Aussi loin que remonte ma mémoire, j'ai toujours passé le plus clair de mon temps libre dans l'atelier de ma grand-mère. C'était une femme grande et sèche, un peu bourrue, qui vivait au centre du village dans son échoppe-atelier accolée à une maison toujours en désordre. Entre ces quatre murs en pierre blanche, elle avait entassé tout ce qu'elle avait amassé en des dizaines d'années d'aventures. En conséquence, sa maison comme son atelier regorgeaient de trésors mystérieux, parfois dangereux, toujours aussi attractifs que l'aimant l'est au fer pour des mains de petit garçon avide de découvertes.

Très tôt, elle m'avait toléré dans son atelier et presque aussi tôt, elle m'avait appris des tas de choses comme manier des outils, souder, construire, lire la magie, écrire la magie... Ce que ma mère, qui m'apprenait à lire les lettres et manier balais et épée, n'aurait pas été capable de faire.

Ma Mamila était une femme sévère. Ses cheveux gris étaient toujours coupés très court, pour ne pas risquer de la gêner dans la forge. Leurs reflets d'acier donnaient l'impression qu'elle était elle-même taillée dans le métal, avec ses pommettes hautes et son nez aquilin. Elle était tellement habituée à travailler dans la chaleur la plus infernale qu'elle ne la sentait même plus. C'est probablement la raison pour laquelle personne ne la dérangeait quand elle était à l'atelier, la chaleur. Je crois qu'au début j'avais eu un peu de mal, mais le bonheur d'être dans ses pattes, me tenant à l'extrême limite de la « ligne autorisée » imaginaire qu'elle traçait dans l'air d'un doigt noueux, à observer le moindre de ses faits et gestes derrière la visière du casque de soudeur qu'elle avait mis à ma taille, compensait largement. Et je finis par m'y habituer tellement à la fournaise que moi non plus, je ne la sentais même plus.

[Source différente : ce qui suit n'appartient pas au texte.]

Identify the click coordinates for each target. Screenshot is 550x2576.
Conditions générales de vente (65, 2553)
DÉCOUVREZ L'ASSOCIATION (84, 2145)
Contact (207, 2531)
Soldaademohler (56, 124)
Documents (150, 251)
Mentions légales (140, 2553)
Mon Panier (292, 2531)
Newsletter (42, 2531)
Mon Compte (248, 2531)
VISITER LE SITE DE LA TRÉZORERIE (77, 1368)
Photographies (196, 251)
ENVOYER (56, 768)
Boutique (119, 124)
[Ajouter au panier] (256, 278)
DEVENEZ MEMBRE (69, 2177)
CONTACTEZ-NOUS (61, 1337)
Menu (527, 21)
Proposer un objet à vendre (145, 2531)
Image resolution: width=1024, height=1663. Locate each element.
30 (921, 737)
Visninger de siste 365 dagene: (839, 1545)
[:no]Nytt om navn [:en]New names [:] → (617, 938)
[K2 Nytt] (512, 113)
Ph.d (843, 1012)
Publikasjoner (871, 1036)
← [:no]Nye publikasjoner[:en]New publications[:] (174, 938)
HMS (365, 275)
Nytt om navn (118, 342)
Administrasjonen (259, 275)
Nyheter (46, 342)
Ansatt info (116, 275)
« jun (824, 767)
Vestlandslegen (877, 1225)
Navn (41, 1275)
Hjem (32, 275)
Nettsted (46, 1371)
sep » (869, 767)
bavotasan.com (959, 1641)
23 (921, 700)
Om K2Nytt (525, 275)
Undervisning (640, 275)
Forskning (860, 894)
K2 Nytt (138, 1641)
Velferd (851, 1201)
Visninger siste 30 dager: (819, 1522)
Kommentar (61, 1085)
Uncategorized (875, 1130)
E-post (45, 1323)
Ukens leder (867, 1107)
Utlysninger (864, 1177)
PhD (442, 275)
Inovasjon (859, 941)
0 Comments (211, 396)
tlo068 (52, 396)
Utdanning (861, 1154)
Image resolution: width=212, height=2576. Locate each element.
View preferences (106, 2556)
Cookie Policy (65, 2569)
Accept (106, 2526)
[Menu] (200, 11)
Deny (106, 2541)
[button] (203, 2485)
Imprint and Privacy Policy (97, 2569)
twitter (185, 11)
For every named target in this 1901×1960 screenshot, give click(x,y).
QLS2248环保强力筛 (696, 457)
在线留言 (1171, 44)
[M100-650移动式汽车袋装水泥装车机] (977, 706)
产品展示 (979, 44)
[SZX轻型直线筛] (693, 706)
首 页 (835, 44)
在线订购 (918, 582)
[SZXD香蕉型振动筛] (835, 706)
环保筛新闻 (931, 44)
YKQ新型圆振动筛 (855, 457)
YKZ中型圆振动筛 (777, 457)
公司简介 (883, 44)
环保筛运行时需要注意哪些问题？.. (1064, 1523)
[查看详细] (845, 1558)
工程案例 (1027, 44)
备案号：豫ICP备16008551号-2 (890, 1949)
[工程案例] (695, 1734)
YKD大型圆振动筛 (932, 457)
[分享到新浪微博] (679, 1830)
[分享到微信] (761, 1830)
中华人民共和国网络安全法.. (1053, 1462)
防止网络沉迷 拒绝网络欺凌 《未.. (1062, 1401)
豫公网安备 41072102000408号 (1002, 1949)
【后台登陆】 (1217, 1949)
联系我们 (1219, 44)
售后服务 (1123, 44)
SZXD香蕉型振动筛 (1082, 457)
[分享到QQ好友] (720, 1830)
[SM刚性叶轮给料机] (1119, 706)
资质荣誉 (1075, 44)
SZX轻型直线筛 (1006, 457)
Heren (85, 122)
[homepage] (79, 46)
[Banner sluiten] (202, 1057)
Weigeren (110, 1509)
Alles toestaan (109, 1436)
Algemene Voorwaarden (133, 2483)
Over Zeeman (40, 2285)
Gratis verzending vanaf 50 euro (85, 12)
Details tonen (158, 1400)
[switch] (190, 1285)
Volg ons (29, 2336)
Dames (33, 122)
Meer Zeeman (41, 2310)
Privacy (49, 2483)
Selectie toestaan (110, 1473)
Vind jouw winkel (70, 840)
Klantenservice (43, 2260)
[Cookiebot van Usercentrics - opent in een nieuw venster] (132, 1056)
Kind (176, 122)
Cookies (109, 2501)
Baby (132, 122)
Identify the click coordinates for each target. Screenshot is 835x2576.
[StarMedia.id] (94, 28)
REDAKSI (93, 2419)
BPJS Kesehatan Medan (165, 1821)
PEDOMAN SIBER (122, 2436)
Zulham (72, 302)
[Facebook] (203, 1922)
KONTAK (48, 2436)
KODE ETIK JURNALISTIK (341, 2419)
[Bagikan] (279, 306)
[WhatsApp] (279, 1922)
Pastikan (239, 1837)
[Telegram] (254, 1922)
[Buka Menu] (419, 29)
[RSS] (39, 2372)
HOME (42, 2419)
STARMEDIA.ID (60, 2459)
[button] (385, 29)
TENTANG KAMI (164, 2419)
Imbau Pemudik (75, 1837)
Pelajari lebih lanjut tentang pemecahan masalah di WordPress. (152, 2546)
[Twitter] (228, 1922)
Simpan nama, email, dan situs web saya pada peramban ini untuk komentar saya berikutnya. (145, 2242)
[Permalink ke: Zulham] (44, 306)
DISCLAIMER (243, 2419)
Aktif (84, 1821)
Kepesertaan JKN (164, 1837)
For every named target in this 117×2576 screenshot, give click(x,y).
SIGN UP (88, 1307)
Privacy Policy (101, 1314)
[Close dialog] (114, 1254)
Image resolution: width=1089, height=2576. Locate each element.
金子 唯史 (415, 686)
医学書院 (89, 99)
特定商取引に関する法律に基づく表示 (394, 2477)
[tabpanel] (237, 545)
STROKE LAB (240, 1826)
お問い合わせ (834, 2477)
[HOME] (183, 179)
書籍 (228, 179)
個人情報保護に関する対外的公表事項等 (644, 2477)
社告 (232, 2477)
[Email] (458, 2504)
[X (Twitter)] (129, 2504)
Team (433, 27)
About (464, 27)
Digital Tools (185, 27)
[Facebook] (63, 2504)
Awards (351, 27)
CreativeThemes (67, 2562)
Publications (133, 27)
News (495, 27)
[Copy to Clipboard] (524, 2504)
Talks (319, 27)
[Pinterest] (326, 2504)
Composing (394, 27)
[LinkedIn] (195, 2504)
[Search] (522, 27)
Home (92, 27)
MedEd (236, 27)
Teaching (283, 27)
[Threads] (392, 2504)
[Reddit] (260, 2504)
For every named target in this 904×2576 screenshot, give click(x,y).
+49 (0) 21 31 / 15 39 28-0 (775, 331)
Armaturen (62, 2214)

J'ai encore en mémoire le bruit de son marteau sur le métal, l'éclat de ses yeux derrière ses lunettes, qui n'avait rien à envier, quand elle était en colère, à celui de sa forge. L'odeur caractéristique qui se dégageait de son atelier me revient aussi facilement que celle de ma mère, et passer devant une forge ravive souvent, rien que par le parfum âcre et piquant, les souvenirs enfouis de mon enfance.

Dans sa maison, elle avait un coin spécial, un vaste bureau de bois ciré presque enseveli sous les vélins, où elle rédigeait des parchemins de magie. Ces mêmes parchemins lui servaient ensuite dans sa forge, pour lui faciliter le travail ou finaliser les plus fines œuvres « mécamagiques ».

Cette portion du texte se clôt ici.